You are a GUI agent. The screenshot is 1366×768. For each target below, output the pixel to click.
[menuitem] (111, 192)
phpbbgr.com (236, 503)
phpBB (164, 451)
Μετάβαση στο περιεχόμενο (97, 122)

* * *

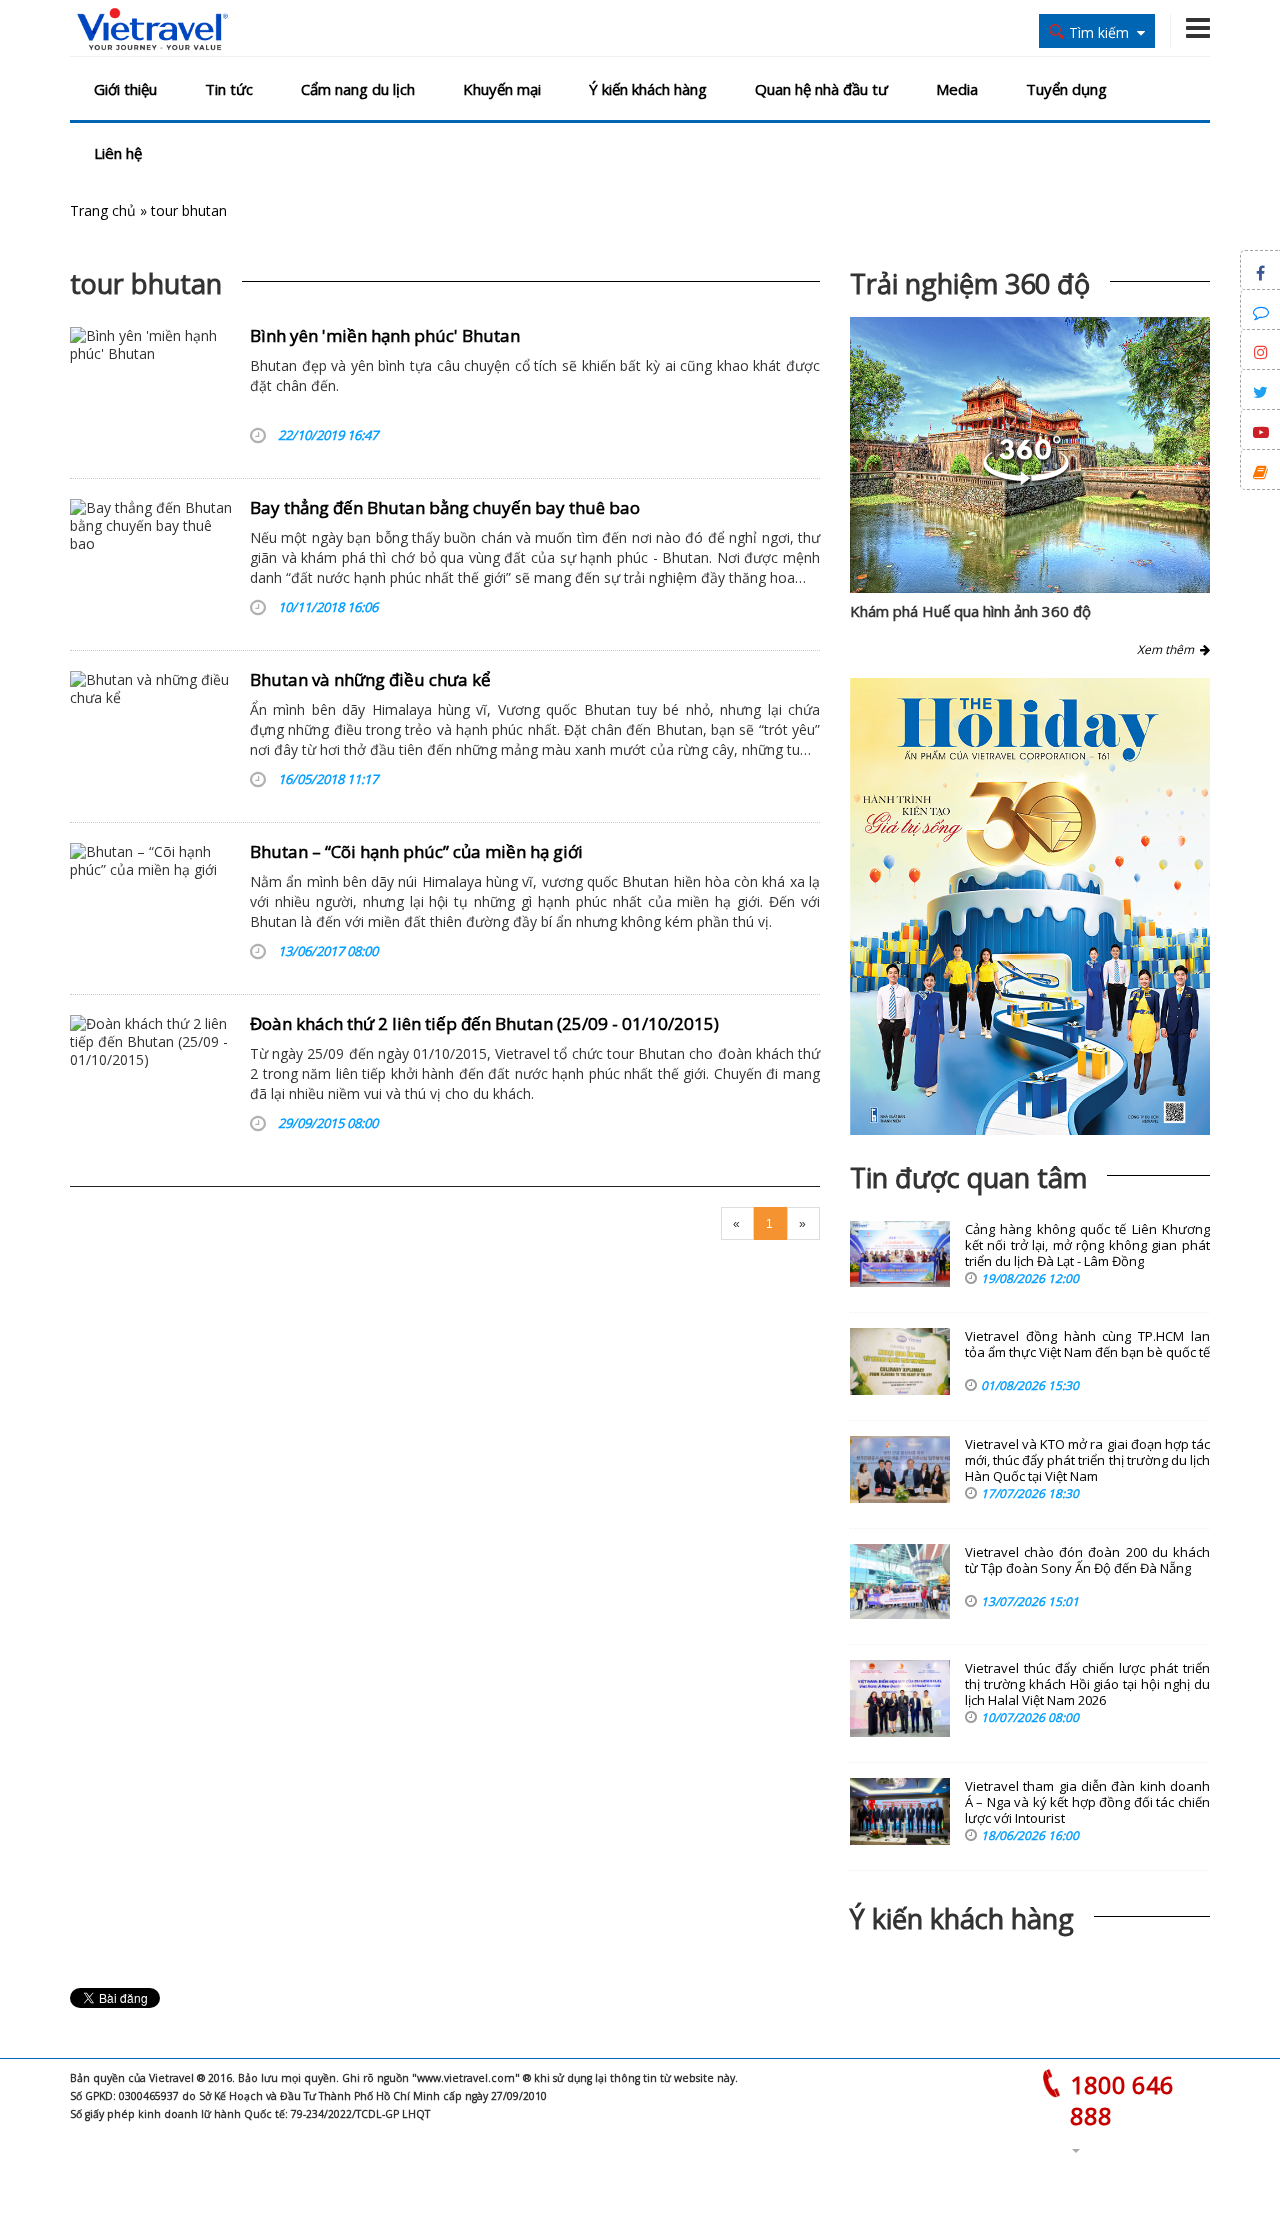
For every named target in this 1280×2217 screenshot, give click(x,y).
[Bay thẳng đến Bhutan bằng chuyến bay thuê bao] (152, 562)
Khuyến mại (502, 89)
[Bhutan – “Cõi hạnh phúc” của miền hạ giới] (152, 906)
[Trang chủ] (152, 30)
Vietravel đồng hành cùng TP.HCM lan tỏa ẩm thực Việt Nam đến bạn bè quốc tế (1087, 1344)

* * *

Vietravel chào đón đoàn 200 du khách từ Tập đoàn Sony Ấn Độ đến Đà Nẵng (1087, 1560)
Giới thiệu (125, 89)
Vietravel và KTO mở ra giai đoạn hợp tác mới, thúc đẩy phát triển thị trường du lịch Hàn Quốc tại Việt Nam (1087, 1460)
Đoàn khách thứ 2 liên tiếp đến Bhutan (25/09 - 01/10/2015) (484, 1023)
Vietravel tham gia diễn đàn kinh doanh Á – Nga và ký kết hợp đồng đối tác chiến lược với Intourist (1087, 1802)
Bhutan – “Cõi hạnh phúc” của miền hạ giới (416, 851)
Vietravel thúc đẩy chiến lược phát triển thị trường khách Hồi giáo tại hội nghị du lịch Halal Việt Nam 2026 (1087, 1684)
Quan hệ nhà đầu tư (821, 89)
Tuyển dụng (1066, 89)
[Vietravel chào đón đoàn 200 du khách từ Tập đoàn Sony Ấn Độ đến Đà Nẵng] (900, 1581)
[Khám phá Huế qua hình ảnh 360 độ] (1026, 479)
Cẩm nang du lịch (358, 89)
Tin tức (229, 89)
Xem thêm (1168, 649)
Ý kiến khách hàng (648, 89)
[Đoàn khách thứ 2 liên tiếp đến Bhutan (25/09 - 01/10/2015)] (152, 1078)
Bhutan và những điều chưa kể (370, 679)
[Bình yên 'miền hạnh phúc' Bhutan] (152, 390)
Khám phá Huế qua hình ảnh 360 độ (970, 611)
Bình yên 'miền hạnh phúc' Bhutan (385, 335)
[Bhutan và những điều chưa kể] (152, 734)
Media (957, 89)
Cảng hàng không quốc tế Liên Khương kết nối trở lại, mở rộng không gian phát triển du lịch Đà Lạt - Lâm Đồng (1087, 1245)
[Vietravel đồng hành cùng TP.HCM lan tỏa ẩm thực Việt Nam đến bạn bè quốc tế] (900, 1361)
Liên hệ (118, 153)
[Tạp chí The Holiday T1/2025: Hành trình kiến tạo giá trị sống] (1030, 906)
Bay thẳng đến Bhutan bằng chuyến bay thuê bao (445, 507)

WHAT IS BEING ASKED.
Look through the entries above and quote exactly the lines from the line with "You are a GUI" to the line with "Μετάβαση στο περιεχόμενο (97, 122)", counting both of those lines.

EXERCISE RESULT.
You are a GUI agent. The screenshot is 1366×768. For each target below, output the pixel to click.
[menuitem] (111, 192)
phpbbgr.com (236, 503)
phpBB (164, 451)
Μετάβαση στο περιεχόμενο (97, 122)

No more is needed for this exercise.